Cooperative Education and Internship Program (CEIP)College of Engineering 

Benefits to Parents


Parent Testimonial

I can't say enough about the program for several reasons. First, it gives my son a chance to know what the job market is all about — what's expected from an employer. It's not just book learning. It's how to take a project, look at its budget, and put it together. It's real hands-on and that's a golden opportunity. Plus, the financial aspect is a gigantic plus. Basically, with what my son earns in the work sessions, he's going to school for free. — Parent of Mechanical Engineering major


As a parent/guardian, you have your child's best interests at heart. In addition, you must juggle family and homemaking responsibilities. Our Cooperative Education and Internship Program (CEIP) can be your ally during these demanding times.

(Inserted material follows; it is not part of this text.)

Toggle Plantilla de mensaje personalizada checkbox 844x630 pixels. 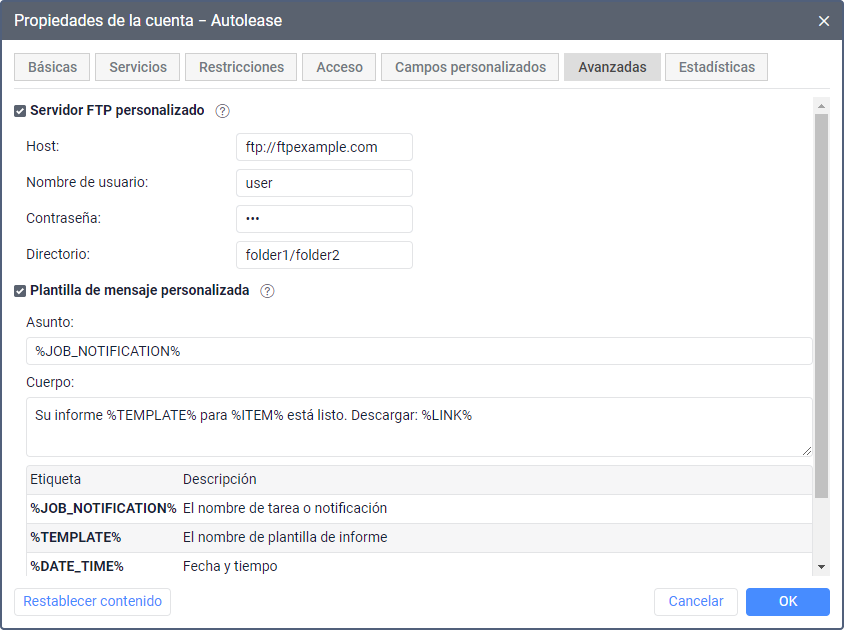pos(20,291)
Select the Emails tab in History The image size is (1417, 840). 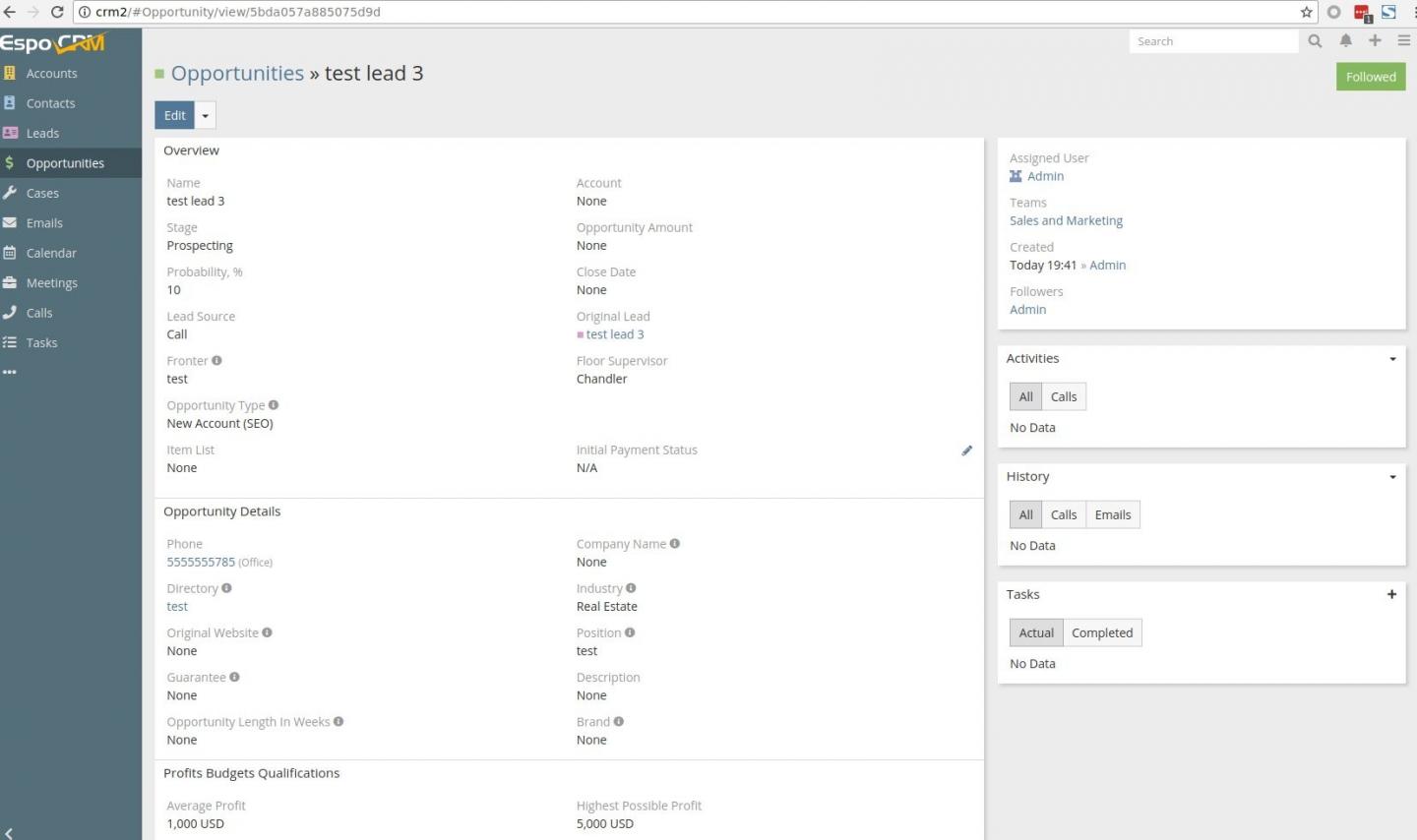pyautogui.click(x=1112, y=514)
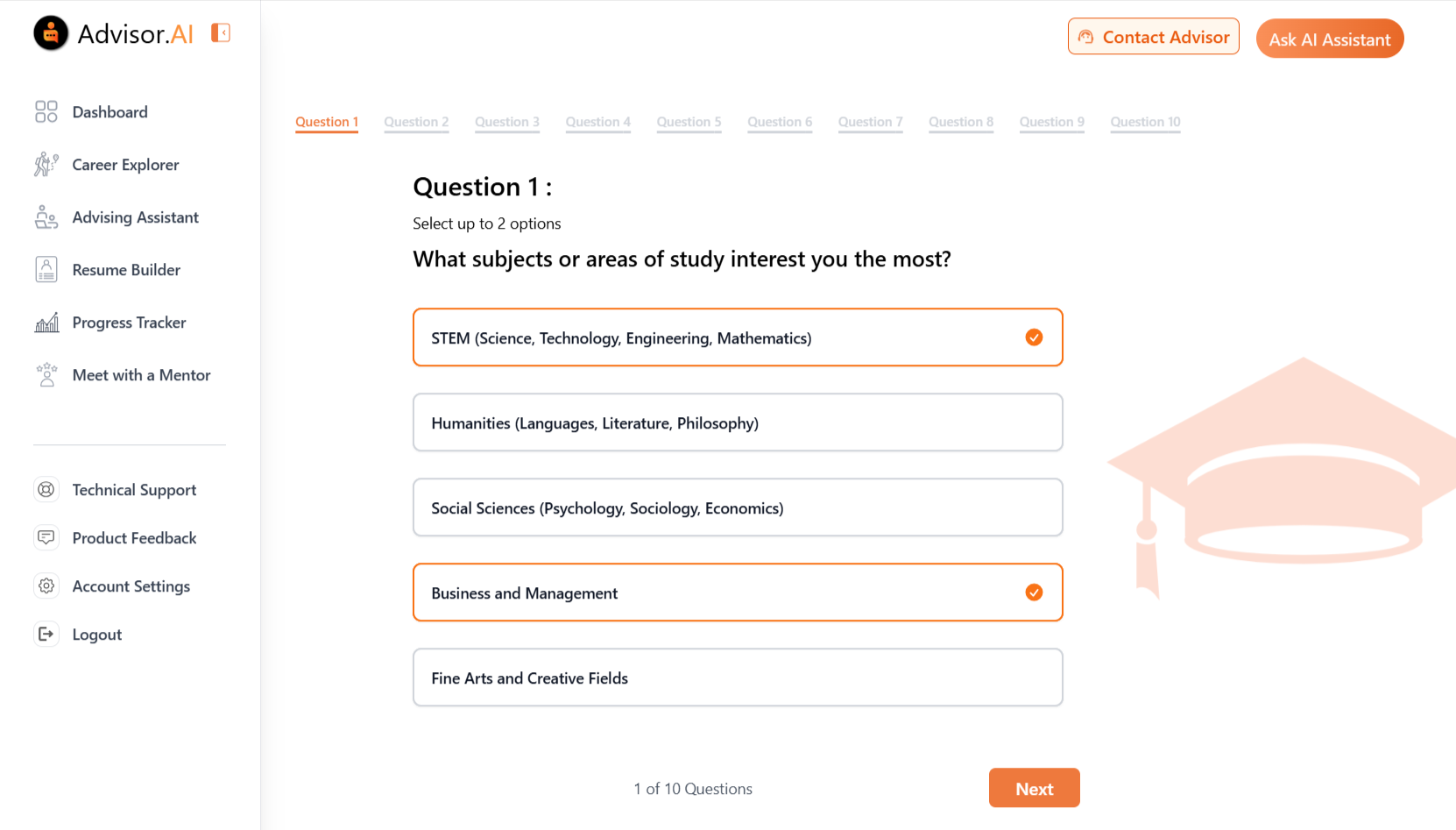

For your promising young engineer or computer scientist, you want...

  • an excellent education;
  • a meaningful college experience;
  • maturity and adulthood;
  • serious consideration of a profession and career;
  • exposure to professional values and behaviors;
  • team values and behaviors; and
  • independence.

Our CEIP offers these advantages to your son or daughter. And it gives you even more!

For example — a student who joins and sticks with the CEIP can not only pay some of the college expenses, but can start a professional career considerably ahead of a classmate from the standard four-year track.

How is this possible?

The CEIP incorporates about 12 months of  full-time work throughout its five-year duration.  A dedicated student working for one of our typical employers can expect to earn somewhere in the $27,000 to $40,000 range or more during this period. Please understand that this estimate is based on full-time employment for 12 months at 40 hours per week and a reasonable "junior professional" salary. Actual income depends on individual circumstances. Rates of $13 to $20 per hour are not uncommon.

Some of the cost to parents and families is non-monetary. That is, your son or daughter may not fully understand the value of trading some vacation time for professional experience. Even though an extra year is required, your young engineer or scientist is likely to enjoy a higher starting salary when compared to the salary of the four-year graduate after a full year of work. Your student will start work with a year of meaningful experience and well-deserved professional respect.